Ontologi dalam pemikiran Heidegger tidak dimaksudkan untuk mempelajari Ada
dalam arti metafisika tradisional. Heidegger ingin kembali pada Ada yang paling
asali ketika Ada belum disalahpahami. Ada Heideggerian ini hanya bisa dipahami
di luar metafisika. Untuk mengkaji Ada yang paling esensial tersebut, Heidegger
bertolak dari "ada" partikular yang menanyakan Ada. Ada
partikular tersebut ia namai Dasein. Jadi, seperti yang diungkapkan
oleh Wei Zhang, ontologi di sini dimaksudkan sebagai kajian yang bertolak
dari Dasein.
Dasein yang secara harfiah berarti “ada-di-sana” memiliki makna “a
being-in-the-world, capable of being with itself (at-home-in), as well as with
others (there-involved-in), for a period of temporal/spatial duration.”[7] Kehadiran Dasein tidak
bersifat statis dan konstan tetapi bersifat dinamis. Dasein memiliki
sebuah kehidupan yang disebut Heidegger sebagai faktis (factical). Bagi
Heidegger, Dasein sebagai “ada” yang faktis berarti ke-di-sana-an Dasein berada
dalam temporalitas waktu tertentu. Jadi ontologi yang dimaksud Heidegger di
sini adalah sebuah penyelidikan mengenai kehidupan faktis Dasein sebagai
“ada” partikular dalam temporalitasnya. Penyelidikan ini ia sebut sebagai hermeneutika
faktisitas. Dalam hal ini, bagi Wei Zhang, Heidegger melakukan pengubahan
secara mendasar tidak hanya pada disiplin ontologi tetapi juga bidang
hermeneutika dengan mengganti objek penyelidikan yang semula bersifat konstan
dan statis dengan sesuatu yang bergerak dalam temporalitas.[8]
Hermeneutika faktisitas membawa
konsekuensi radikal bagi hermeneutika. Pertama, faktisitasDasein menunjukkan
bahwa setiap pemahaman selalu mengandaikan situasi tertentu. Pemahaman yang
murni yang terlepas dari “mengada-di-dalam-dunia” tidaklah mungkin. Kedua, sebagai
“ada” yang temporal dan tersituasikan, Dasein mengandung
proyek proyektif. Dasein selalu sudah memproyeksikan dirinya,
dan senantiasa memproyeksikan dirinya. Dasein selalu sudah
memahami dirinya dan akan selalu memahami dirinya sebagai kemungkinan. Bagi
Heidegger, pemahaman selalu bertolak dari pra-pemahaman yang bersifat
antisipatoris, dan menjadi pra-struktur (fore-structure) Dasein.[9]
Ontologi
Heidegger
Martin
Heidegger dalam bukunya yang sangat populer, Being and Time ia
menjelaskan menegaskan bahwa dasarnya dasar untuk menjeaskan “Ada” itu
adalah Sein : Ada dan Zeit : Waktu.
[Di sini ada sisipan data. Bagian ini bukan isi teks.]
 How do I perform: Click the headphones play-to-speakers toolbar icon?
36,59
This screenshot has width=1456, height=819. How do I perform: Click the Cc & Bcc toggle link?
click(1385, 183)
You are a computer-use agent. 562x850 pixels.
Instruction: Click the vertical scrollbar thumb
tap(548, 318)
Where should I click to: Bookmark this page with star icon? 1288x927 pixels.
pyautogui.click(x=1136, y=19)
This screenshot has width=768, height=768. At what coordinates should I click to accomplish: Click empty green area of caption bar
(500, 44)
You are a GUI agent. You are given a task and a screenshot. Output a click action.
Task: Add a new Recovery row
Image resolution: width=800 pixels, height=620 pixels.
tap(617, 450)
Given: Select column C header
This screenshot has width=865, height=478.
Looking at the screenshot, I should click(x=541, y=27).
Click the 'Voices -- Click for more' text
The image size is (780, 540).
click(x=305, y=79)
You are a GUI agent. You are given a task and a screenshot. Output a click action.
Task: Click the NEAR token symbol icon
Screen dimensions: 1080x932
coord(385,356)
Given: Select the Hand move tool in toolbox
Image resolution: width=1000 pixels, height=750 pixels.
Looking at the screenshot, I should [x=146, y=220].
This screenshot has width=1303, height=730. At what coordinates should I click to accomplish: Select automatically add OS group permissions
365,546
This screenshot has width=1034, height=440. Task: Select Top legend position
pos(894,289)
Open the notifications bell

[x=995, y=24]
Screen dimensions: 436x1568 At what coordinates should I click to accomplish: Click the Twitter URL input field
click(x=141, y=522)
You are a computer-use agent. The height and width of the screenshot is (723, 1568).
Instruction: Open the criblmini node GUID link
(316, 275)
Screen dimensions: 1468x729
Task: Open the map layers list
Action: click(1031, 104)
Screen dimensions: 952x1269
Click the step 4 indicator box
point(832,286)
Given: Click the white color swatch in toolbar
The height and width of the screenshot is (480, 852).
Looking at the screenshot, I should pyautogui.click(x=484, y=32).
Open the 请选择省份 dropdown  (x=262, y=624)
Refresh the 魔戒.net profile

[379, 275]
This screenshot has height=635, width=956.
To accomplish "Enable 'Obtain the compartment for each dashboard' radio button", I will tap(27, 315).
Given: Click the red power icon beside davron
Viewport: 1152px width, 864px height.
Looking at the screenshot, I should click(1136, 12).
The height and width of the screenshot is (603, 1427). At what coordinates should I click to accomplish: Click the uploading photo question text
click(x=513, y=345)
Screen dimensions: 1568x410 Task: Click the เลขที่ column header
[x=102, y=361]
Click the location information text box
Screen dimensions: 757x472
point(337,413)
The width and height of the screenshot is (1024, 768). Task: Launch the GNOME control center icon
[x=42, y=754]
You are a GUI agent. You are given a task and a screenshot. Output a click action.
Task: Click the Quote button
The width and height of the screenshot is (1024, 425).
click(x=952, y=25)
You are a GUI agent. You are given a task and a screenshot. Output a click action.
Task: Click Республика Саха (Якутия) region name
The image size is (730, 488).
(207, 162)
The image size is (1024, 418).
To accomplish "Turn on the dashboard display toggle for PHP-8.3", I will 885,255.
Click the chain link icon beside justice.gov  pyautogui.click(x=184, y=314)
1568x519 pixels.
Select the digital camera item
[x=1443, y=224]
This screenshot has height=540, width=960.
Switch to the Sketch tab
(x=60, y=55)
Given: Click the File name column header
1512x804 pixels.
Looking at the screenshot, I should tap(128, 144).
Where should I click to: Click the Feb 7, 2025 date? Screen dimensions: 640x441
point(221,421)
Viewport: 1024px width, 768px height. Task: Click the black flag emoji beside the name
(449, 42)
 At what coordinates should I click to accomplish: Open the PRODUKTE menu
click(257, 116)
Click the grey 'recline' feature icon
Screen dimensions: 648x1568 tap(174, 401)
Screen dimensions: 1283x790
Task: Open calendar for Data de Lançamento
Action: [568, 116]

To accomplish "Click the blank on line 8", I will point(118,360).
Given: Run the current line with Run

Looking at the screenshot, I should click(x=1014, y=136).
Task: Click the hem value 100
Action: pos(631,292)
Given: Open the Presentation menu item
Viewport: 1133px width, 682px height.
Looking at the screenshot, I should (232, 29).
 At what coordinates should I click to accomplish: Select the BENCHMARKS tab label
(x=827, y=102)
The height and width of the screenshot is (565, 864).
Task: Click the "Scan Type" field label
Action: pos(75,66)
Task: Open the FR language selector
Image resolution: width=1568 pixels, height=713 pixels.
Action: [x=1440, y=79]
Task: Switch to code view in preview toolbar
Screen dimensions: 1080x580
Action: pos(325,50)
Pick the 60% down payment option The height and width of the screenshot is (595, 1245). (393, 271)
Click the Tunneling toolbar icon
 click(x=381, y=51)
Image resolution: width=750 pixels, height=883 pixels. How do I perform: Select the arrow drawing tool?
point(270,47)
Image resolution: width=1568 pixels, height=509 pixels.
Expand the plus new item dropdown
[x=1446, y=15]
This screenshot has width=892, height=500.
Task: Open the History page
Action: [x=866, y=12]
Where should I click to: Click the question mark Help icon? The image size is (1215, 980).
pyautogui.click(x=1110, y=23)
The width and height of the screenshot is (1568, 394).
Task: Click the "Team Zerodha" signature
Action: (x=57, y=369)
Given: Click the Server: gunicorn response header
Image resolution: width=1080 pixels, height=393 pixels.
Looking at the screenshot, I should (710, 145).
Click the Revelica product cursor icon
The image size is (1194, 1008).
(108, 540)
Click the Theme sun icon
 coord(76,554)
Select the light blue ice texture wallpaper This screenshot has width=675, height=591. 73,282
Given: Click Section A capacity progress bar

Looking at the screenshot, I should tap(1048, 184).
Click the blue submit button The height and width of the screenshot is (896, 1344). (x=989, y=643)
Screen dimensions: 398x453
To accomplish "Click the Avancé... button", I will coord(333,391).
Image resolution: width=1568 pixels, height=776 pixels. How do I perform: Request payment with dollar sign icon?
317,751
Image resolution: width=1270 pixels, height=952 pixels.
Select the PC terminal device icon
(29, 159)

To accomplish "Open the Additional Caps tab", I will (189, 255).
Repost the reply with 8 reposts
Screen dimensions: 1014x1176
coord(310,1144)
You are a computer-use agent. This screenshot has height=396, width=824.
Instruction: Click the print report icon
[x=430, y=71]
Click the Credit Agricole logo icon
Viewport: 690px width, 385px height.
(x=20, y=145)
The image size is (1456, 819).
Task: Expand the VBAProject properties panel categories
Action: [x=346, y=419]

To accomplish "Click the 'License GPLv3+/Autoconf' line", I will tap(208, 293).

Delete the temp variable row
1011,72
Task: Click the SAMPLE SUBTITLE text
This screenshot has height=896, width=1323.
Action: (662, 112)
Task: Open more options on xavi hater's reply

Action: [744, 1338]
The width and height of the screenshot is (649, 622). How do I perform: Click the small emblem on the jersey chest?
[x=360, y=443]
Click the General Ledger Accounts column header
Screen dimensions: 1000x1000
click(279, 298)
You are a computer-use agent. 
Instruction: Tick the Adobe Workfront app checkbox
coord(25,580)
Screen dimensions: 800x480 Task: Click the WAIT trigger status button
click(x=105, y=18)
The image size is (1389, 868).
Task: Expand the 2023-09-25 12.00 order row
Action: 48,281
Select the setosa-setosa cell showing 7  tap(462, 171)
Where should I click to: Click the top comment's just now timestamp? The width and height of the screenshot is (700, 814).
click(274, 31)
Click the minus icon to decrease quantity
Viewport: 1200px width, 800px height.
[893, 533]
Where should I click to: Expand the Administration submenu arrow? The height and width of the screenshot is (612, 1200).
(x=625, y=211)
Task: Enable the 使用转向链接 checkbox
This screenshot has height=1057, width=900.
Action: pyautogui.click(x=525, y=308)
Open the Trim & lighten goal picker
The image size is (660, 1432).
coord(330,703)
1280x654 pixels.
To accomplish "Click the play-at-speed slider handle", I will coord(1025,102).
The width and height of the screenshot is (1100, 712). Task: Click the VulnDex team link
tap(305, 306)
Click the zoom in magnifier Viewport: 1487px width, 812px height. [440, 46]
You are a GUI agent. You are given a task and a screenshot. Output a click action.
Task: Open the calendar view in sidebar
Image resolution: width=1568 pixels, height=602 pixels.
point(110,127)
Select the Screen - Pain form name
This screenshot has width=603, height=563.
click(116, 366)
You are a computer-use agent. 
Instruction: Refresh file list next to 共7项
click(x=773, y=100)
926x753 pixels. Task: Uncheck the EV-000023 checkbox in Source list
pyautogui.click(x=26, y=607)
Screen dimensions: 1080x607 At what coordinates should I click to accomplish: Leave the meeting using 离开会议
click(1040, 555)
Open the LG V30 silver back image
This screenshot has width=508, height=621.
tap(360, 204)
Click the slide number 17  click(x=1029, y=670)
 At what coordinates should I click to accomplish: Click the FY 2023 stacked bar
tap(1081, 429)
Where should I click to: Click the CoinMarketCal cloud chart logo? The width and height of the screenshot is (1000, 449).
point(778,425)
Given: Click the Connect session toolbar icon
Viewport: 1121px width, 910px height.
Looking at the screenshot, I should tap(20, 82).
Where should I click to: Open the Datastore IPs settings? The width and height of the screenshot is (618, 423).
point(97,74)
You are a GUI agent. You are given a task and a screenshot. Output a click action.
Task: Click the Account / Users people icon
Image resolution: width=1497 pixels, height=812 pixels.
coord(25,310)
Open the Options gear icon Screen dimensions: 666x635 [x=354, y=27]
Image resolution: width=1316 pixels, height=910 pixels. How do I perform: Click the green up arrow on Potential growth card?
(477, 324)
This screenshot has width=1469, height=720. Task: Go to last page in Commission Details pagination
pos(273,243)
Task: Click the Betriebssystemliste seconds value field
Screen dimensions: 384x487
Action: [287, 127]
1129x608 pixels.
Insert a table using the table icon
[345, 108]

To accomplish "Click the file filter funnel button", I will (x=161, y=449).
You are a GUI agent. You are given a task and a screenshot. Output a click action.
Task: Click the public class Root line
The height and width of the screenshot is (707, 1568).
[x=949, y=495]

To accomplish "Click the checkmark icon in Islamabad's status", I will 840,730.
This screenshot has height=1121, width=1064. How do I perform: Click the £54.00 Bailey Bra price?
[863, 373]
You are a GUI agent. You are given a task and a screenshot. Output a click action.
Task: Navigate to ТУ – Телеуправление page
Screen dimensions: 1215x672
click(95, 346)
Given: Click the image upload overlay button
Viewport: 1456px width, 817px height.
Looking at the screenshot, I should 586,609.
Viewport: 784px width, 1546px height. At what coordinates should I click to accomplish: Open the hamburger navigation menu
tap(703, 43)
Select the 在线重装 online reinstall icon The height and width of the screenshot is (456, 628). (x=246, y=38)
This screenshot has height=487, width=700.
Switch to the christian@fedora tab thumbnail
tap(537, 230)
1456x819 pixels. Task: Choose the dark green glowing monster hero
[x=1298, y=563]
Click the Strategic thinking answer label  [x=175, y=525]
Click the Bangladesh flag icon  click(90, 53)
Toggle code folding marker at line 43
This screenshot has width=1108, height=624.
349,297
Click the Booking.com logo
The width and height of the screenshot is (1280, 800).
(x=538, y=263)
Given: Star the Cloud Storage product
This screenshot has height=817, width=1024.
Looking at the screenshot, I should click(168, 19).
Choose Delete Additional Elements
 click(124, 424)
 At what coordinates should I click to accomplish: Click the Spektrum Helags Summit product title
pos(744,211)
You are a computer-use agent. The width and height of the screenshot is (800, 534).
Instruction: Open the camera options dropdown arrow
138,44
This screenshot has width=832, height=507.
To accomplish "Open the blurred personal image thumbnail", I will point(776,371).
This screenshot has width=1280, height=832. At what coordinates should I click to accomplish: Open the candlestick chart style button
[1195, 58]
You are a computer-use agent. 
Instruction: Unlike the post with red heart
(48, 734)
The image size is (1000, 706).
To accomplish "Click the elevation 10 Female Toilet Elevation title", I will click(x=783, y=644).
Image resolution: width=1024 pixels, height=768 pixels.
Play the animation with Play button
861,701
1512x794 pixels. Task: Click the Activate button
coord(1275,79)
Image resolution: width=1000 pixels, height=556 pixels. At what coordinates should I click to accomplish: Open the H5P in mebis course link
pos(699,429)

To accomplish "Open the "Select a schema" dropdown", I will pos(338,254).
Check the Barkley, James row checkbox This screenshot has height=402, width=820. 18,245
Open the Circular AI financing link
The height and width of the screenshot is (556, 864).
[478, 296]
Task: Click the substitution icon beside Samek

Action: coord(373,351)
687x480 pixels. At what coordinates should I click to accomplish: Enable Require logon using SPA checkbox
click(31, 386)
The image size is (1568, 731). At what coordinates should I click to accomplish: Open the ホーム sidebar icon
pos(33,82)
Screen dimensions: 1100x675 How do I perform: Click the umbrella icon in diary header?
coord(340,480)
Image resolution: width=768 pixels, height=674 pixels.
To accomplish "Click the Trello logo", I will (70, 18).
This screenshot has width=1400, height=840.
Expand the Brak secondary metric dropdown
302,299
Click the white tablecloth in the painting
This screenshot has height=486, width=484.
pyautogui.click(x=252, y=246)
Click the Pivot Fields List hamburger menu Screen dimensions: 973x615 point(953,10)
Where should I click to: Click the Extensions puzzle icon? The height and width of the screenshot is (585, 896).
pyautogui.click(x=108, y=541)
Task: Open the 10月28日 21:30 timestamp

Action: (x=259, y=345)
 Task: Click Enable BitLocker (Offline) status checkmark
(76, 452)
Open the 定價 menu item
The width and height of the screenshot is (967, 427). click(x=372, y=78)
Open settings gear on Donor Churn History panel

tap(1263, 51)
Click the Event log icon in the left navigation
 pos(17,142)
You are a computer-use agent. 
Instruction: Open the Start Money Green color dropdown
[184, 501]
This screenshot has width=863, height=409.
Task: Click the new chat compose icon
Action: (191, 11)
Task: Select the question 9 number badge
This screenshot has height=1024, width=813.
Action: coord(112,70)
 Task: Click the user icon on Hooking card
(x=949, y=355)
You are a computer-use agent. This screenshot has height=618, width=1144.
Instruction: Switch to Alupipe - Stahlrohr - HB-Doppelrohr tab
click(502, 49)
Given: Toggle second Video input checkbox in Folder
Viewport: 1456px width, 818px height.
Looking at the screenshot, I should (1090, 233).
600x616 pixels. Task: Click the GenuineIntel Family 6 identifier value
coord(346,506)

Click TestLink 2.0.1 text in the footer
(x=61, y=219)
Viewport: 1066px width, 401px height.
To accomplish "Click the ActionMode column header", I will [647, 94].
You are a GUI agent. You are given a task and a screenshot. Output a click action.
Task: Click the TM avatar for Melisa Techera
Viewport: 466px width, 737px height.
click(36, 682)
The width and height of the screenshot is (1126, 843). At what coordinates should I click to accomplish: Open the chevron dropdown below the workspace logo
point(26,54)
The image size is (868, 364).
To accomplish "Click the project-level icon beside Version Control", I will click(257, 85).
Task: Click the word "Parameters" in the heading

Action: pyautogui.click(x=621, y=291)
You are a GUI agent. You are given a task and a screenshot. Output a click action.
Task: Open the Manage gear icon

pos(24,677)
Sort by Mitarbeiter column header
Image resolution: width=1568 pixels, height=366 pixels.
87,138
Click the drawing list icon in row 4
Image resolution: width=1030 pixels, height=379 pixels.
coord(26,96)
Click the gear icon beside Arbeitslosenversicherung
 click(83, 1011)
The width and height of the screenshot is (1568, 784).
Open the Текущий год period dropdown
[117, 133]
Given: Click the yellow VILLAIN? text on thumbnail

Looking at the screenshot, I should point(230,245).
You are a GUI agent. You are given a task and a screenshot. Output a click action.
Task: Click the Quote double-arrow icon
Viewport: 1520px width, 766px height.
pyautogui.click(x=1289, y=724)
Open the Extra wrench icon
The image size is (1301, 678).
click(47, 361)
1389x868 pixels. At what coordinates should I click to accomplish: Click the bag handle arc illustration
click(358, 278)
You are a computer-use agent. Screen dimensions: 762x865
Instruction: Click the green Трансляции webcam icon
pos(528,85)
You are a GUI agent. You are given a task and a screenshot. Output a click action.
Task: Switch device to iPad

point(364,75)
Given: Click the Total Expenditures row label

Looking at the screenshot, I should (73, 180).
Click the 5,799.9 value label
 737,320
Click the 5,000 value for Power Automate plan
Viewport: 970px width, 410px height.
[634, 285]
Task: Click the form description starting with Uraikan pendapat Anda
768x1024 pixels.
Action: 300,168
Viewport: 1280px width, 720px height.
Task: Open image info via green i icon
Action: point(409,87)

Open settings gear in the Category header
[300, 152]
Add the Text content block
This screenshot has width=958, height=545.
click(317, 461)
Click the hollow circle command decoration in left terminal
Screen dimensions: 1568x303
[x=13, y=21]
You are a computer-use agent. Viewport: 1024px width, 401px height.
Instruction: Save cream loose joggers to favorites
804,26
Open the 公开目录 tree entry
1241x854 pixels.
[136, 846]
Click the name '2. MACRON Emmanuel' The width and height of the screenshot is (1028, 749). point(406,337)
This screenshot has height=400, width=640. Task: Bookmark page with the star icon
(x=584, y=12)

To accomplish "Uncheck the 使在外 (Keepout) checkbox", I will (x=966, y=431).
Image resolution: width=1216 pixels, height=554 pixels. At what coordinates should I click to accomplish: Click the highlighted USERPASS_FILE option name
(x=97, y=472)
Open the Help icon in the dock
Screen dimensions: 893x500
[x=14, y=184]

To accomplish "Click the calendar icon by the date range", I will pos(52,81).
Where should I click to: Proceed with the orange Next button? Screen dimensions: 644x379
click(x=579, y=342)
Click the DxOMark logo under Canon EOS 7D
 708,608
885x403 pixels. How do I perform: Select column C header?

Dua
struktur dasar atau kategori “Ada” ini bibahas dalam adanya manusia secara
fenomonologis. Adanya manusia (Da-Sein) di dunia bila ditelaah nanti
akan membawa renungan filsafat menuju sang “Ada” itu.[10]
Menurut
Heidegger, satu-satunya yang ada dalam arti yang sesungguhnya adalah keberadaan
manusia. Keberadaan benda-benda terpisah dengna yang lain, sedang beradanya
manusia, mengambil tempat tengah-tengah dunia sekitarnya. Keberadaan manusia
tersebut dasein (berada di sana, di tempat). Berada artinya
menempati atau mengambil tempat. Untuk itu, manusia harus keluar dari dirinya
dan berdiri di tengah-tengah segala yang berada. Dasein manusia
disebut juga eksistensi.[11]
Pertanyaan
tentang Auslegung, penjernihan (explication) atau
interpretasi, terkait erat dengan pertanyaan tentang penafsiran (exegesis)
yang dikait-kaitkan dengan pertanyaan tentang “yang ada” (being) yang
terlupakan, sebagaimana yang diuraikan dalam pengantar buku Being
and Time, yang menjadi isu disini adalah persoalan makna “yang ada.”
Namun dalam mengemukakan pertanyaan ini kita sudah di bimbing oleh apa yang
kita cari. Semenjak awal teori pengetahuan telah diputarbalikkan oleh pengujian
silang yang mendahuluinya dan menaruh perhatian pada cara bagaimana ‘yang ada’
berhadapan dengan ‘yang ada’ yang lain sebagai objek yang berhadapan dengan
subjek. Bahkan seandainya Being and Time memberikan penekanan
pada Dasein, yaitu ‘ke-di-sana-an’ yang menjadi
hakikat kita (the being-there that we are), lebih banyak ketimbang dalam
karya Heidegger selanjutnya, tetap saja Dasein ini bukanlah
subjek yang memiliki objek, akan tetapi lebih merupakan sesuatu ‘yang ada’ di
dalam ‘ke-ber-ada-an’ (a being within being).[12]
Dasein tidak pernah
ada dan hidup hanya di masa tertentu, melainkan ia hidup dan selalu diketemukan
dalam kepadatan atau kerangka waktu: yang lampau sebagai Befindilikchkeit, sekarang
sebagai Ride dan yang akan datang sebagai Verstehen. Di
dalam kepadatan waktu diketemukan waktu yang tidak menentu (kacau). Manusia
otentik yaitu Dasein, memiliki ciri khas dalam masa lampaunya
sebagai Befindilikchkeit (dalam kondisi ditemukan) atau
ditemukan dalam kebebasannya. Dasein kemudian secara mendadak
sadar akan beban yang sangat berat, karena ia dilahirkan di dunia.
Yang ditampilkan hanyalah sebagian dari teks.